(Records contained in a dataset)
= Beginning of Section =

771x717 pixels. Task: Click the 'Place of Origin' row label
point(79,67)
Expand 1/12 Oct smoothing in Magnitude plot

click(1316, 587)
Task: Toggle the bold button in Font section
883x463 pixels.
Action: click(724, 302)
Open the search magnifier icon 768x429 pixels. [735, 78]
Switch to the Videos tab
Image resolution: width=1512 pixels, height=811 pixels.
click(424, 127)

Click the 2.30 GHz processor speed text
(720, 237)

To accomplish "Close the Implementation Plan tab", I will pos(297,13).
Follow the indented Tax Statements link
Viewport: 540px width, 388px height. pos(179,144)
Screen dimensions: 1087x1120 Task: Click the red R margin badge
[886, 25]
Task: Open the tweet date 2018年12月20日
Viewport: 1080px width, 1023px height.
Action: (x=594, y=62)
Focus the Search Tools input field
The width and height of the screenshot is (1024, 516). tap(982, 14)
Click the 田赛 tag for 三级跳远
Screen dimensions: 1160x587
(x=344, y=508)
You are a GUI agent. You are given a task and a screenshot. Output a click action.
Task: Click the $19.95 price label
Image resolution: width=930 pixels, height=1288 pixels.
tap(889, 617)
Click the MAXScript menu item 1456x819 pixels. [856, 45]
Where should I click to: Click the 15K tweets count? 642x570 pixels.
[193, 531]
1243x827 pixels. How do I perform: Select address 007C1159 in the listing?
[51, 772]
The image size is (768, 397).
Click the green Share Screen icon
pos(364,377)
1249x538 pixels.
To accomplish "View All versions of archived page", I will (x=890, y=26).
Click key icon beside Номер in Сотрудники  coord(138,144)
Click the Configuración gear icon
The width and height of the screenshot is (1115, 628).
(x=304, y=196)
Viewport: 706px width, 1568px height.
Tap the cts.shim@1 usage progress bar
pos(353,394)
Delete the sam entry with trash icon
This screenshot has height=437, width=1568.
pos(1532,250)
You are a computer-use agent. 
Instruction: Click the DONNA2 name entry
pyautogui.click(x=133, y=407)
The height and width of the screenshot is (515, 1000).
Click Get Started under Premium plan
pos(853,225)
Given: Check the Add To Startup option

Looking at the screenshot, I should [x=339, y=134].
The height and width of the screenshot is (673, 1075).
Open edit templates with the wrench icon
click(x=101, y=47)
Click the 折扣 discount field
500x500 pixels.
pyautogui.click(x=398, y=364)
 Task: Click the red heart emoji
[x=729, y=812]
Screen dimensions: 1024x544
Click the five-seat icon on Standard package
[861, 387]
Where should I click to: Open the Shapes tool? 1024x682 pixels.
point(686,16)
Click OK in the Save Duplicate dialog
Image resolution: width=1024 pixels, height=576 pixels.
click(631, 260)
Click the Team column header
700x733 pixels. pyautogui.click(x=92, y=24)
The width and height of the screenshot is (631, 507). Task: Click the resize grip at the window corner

= End of Section =

Exercise requirements: An exact copy of the entries from the line containing "Screen dimensions: 1024x544" through the last line is the expected answer.

The answer:
Screen dimensions: 1024x544
Click the five-seat icon on Standard package
[861, 387]
Where should I click to: Open the Shapes tool? 1024x682 pixels.
point(686,16)
Click OK in the Save Duplicate dialog
Image resolution: width=1024 pixels, height=576 pixels.
click(631, 260)
Click the Team column header
700x733 pixels. pyautogui.click(x=92, y=24)
The width and height of the screenshot is (631, 507). Task: Click the resize grip at the window corner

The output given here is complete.